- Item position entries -

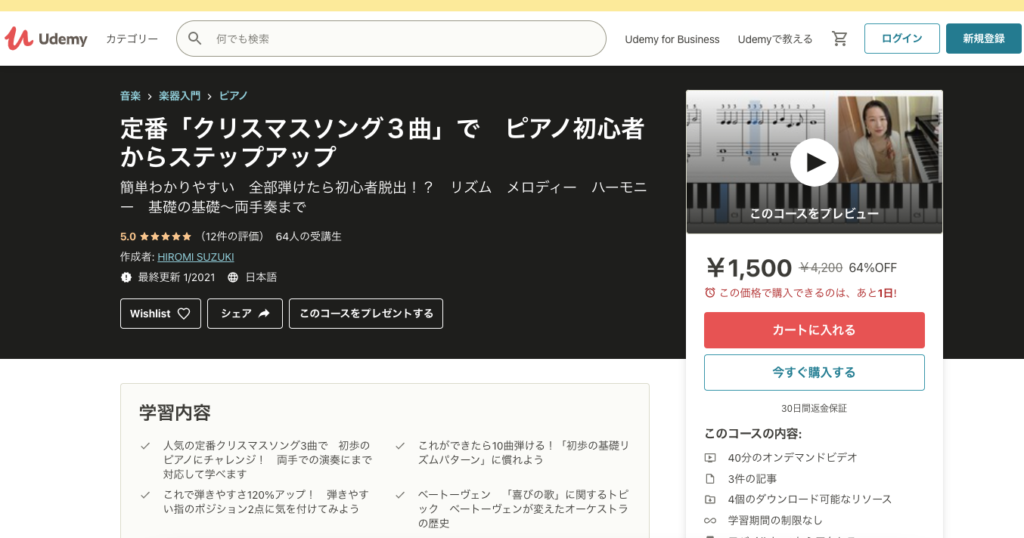The width and height of the screenshot is (1024, 538).
Task: Click the globe language icon
Action: pos(233,277)
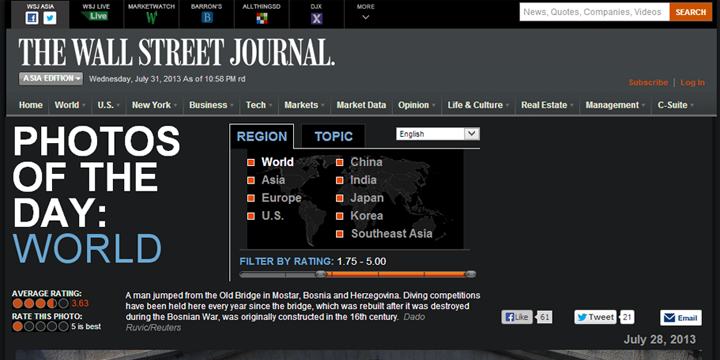Open WSJ Live icon
The width and height of the screenshot is (720, 360).
coord(94,16)
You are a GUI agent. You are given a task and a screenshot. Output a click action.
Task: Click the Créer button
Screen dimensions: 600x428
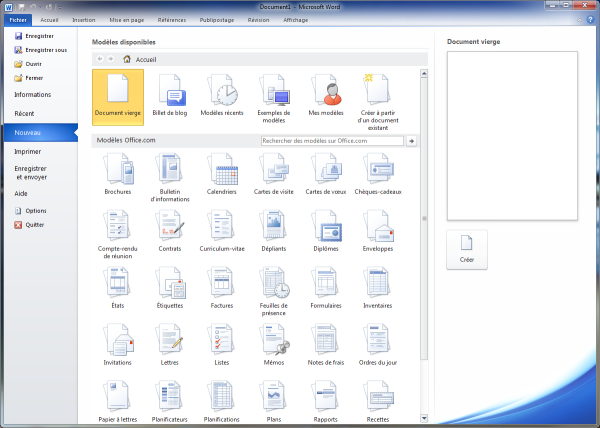(467, 249)
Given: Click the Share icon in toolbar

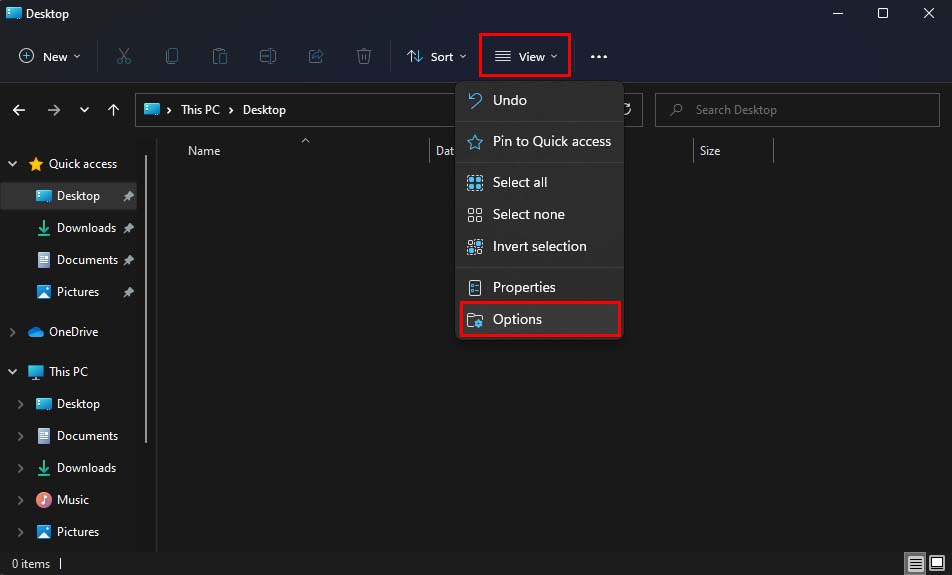Looking at the screenshot, I should coord(316,57).
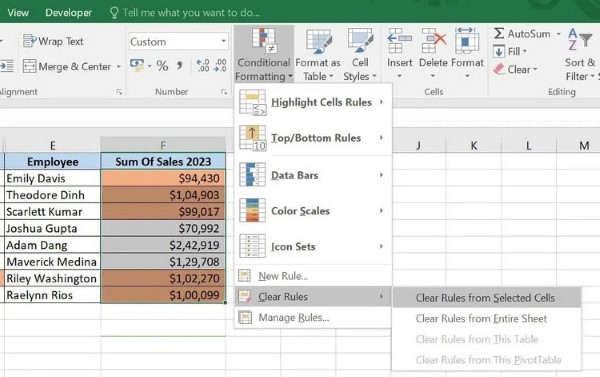
Task: Open the Custom number format dropdown
Action: [x=223, y=41]
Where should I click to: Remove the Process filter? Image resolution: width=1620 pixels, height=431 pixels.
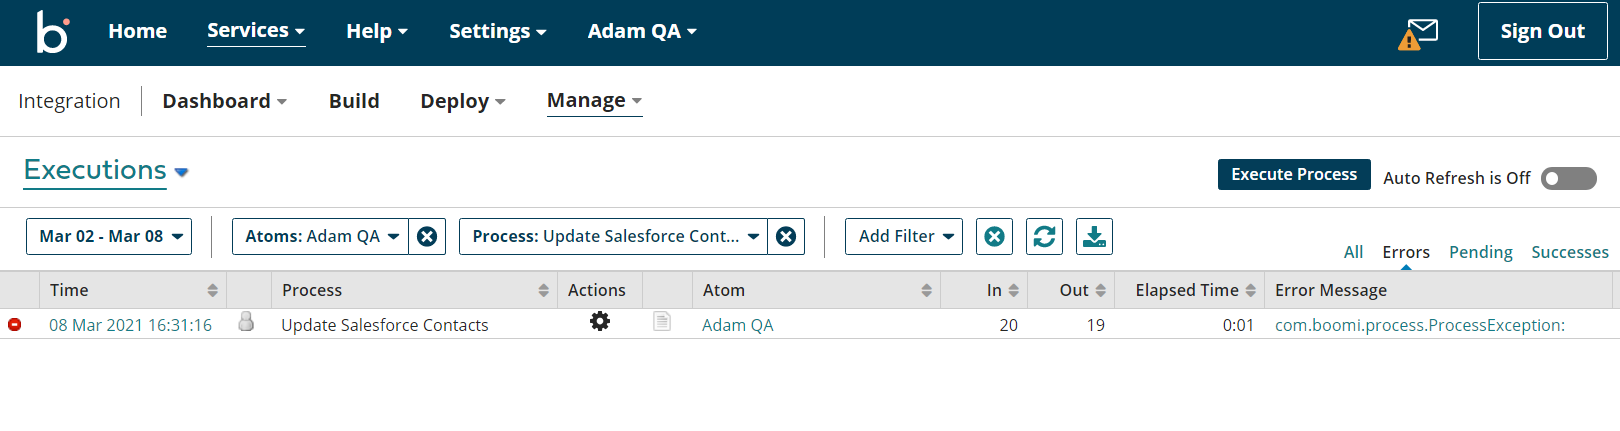[786, 237]
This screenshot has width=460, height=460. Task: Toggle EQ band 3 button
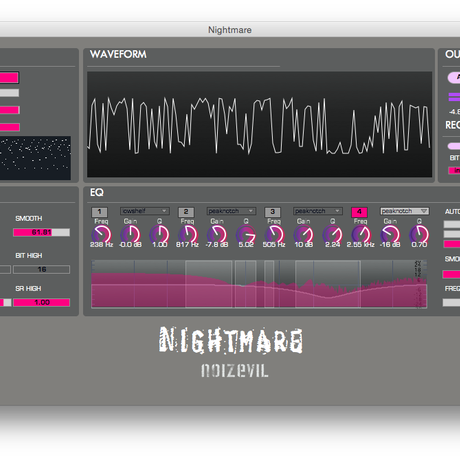point(273,212)
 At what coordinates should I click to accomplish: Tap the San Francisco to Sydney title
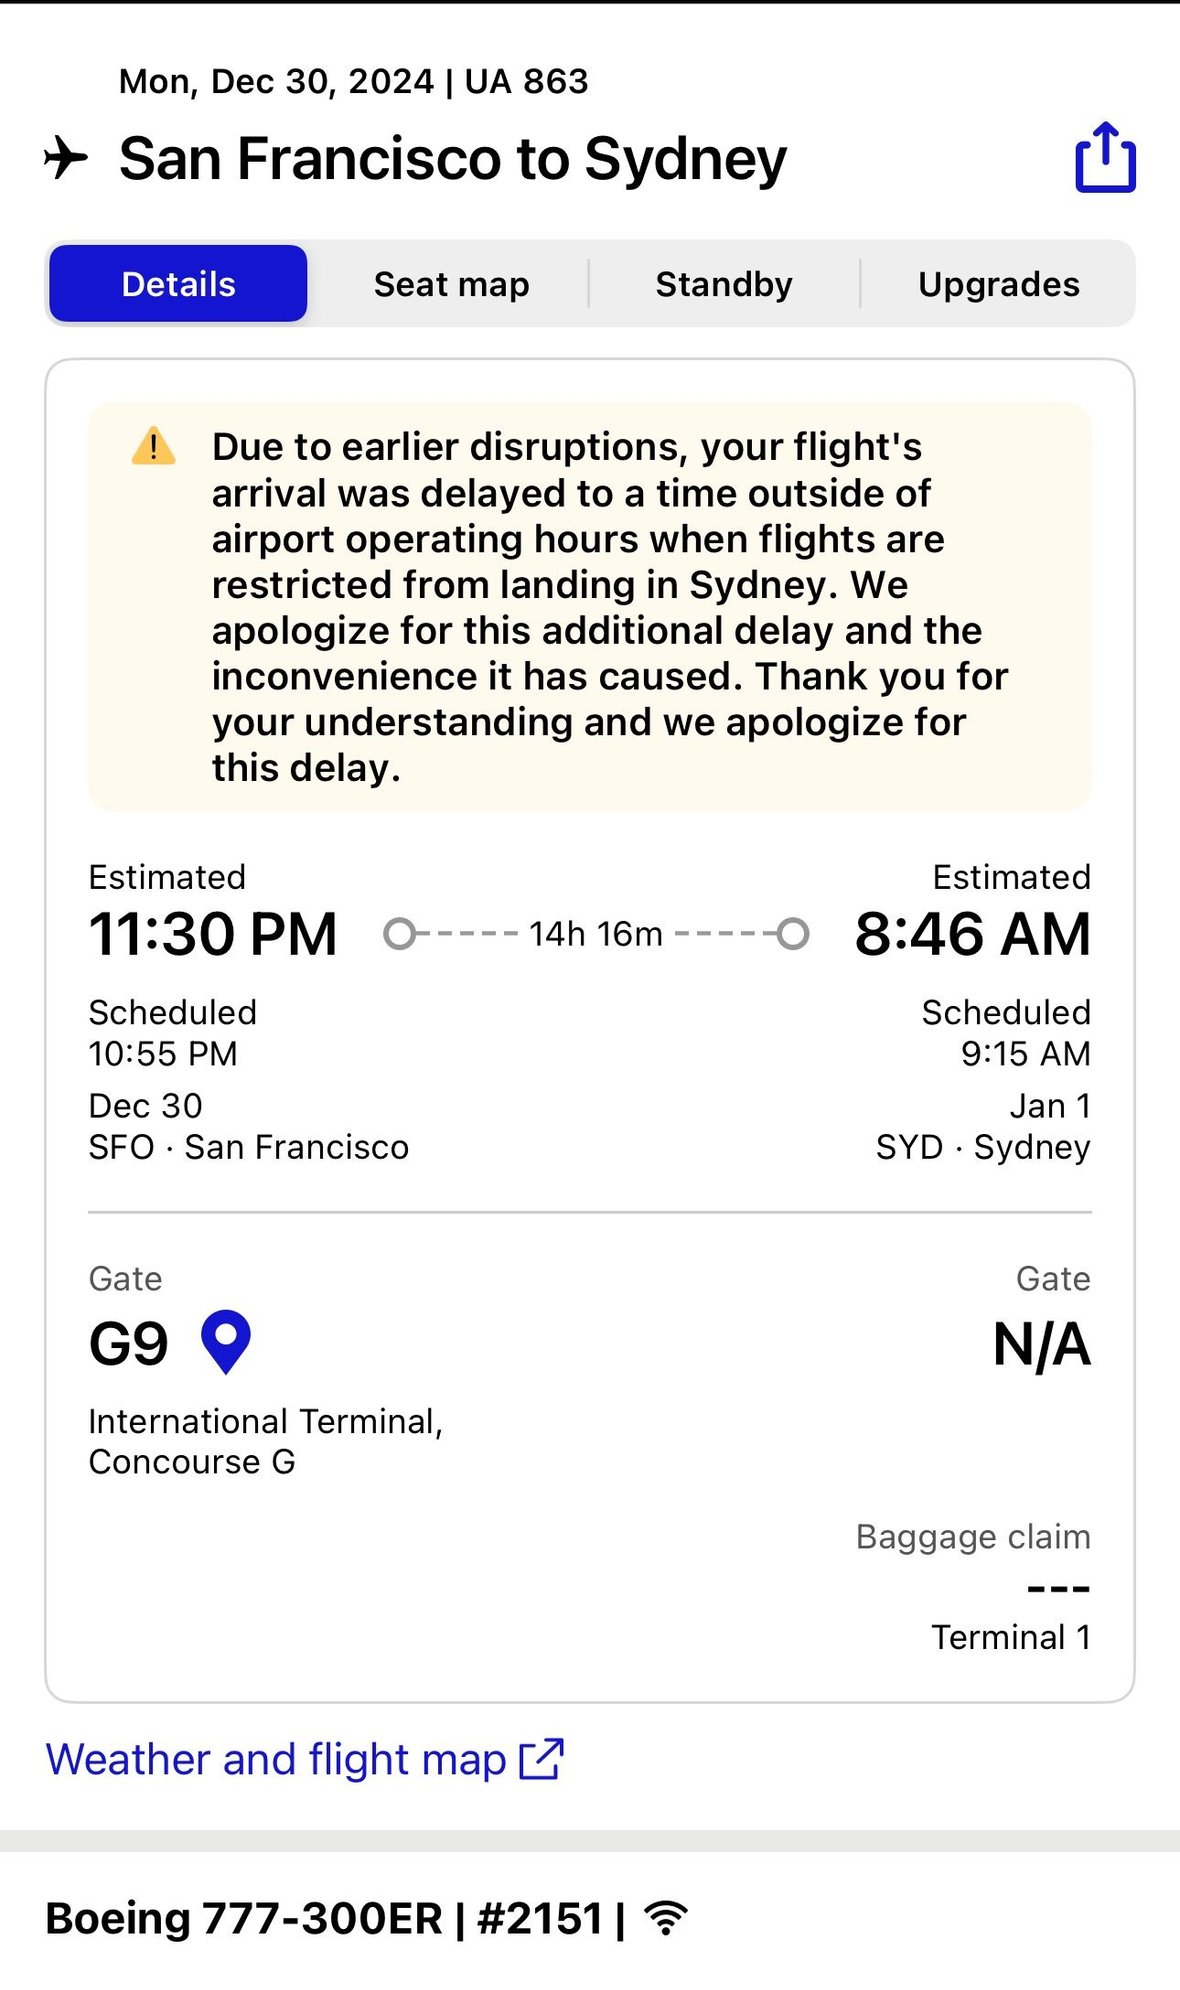(452, 158)
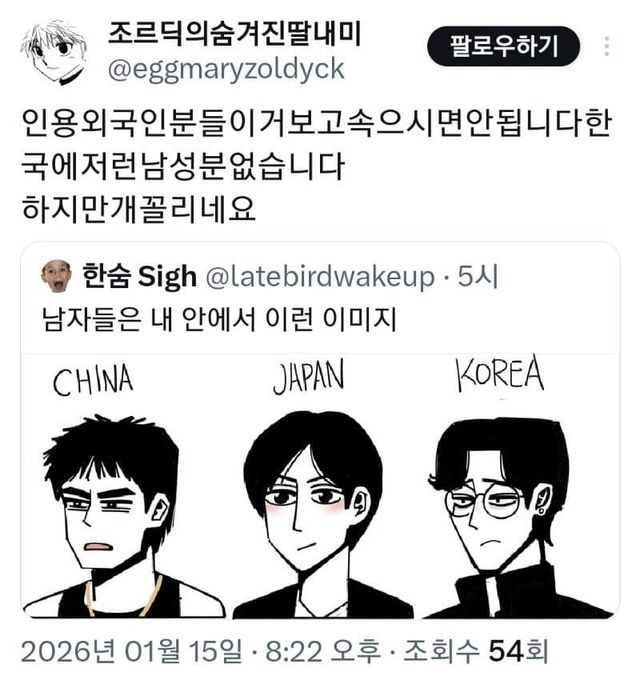
Task: Click the CHINA handwritten label
Action: tap(93, 381)
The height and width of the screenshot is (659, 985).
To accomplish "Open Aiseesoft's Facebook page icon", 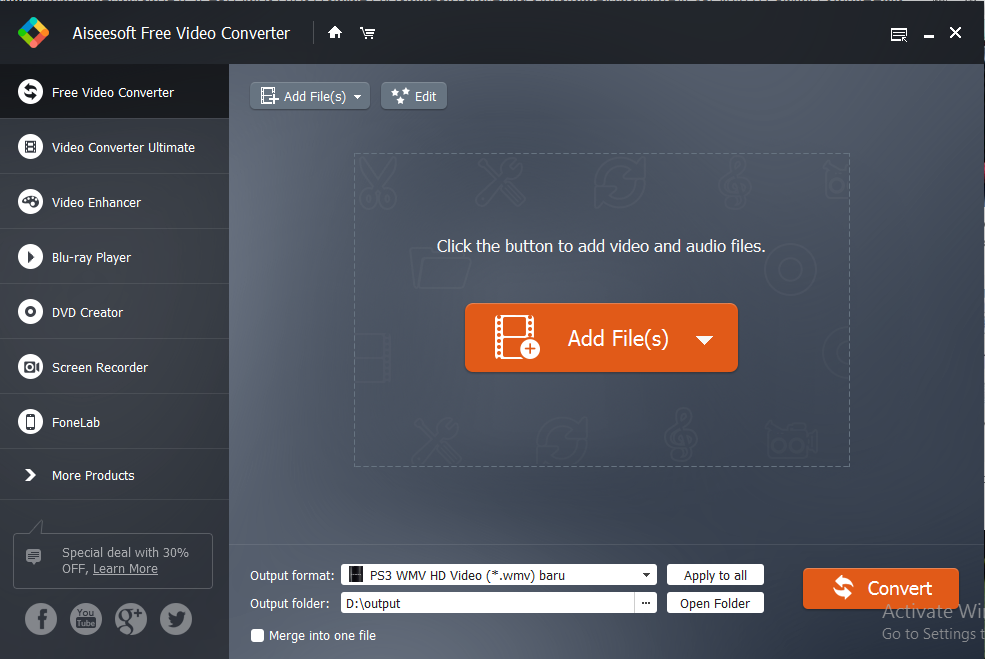I will (x=41, y=619).
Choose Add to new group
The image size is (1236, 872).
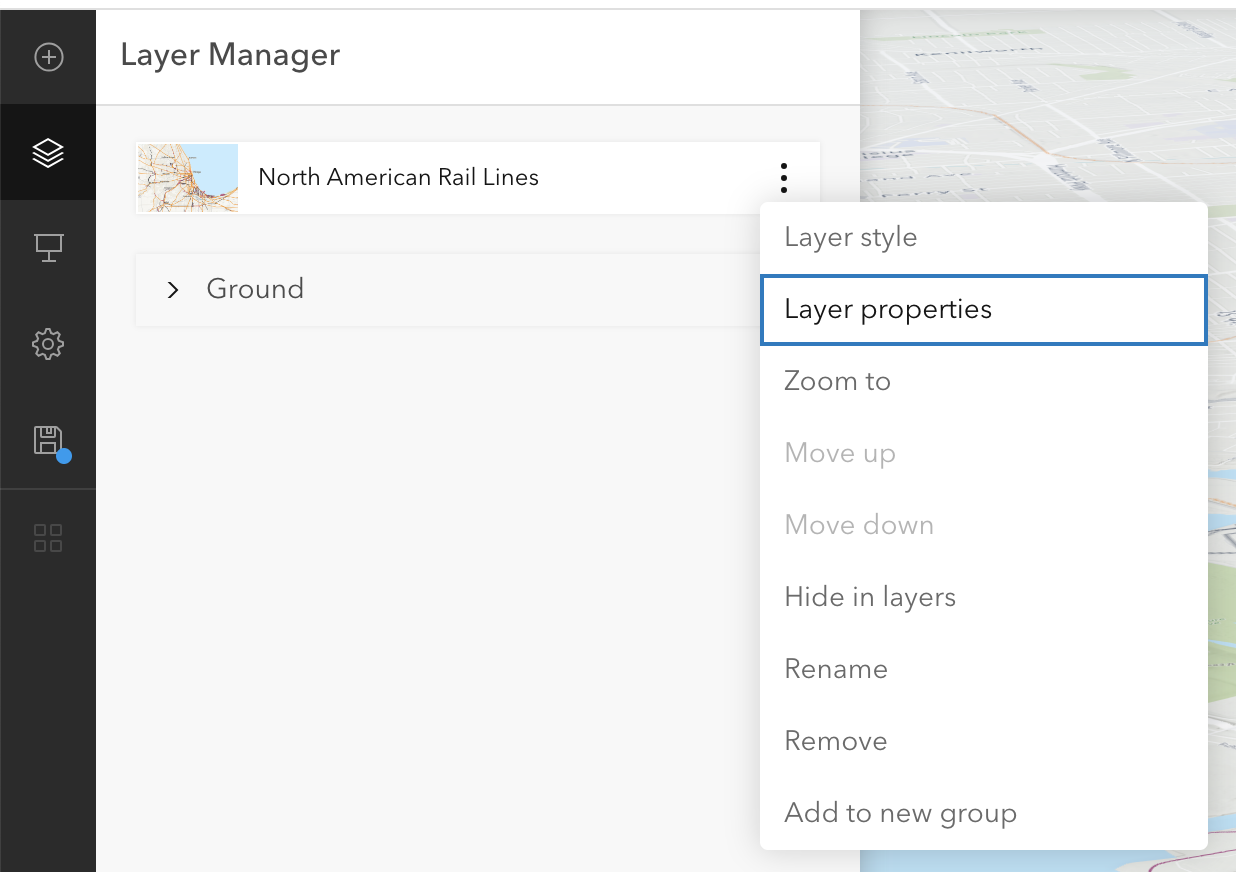coord(899,813)
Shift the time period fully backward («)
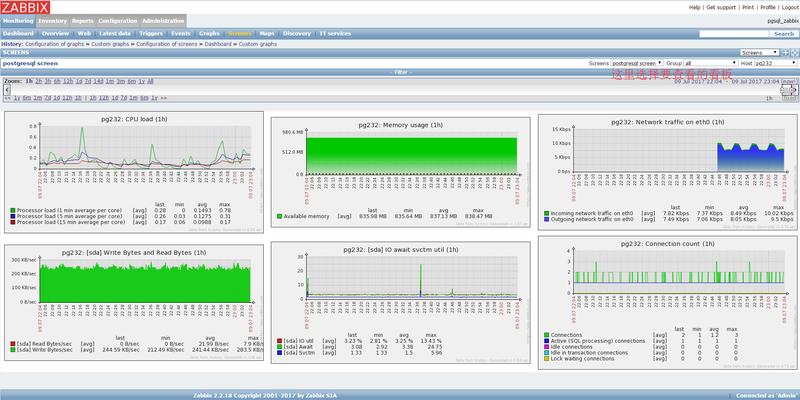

- What to do -
How many lines of the material above contain the string "button", counting case-sensitively? Reply with the tally alone.

- Response to the exercise -
2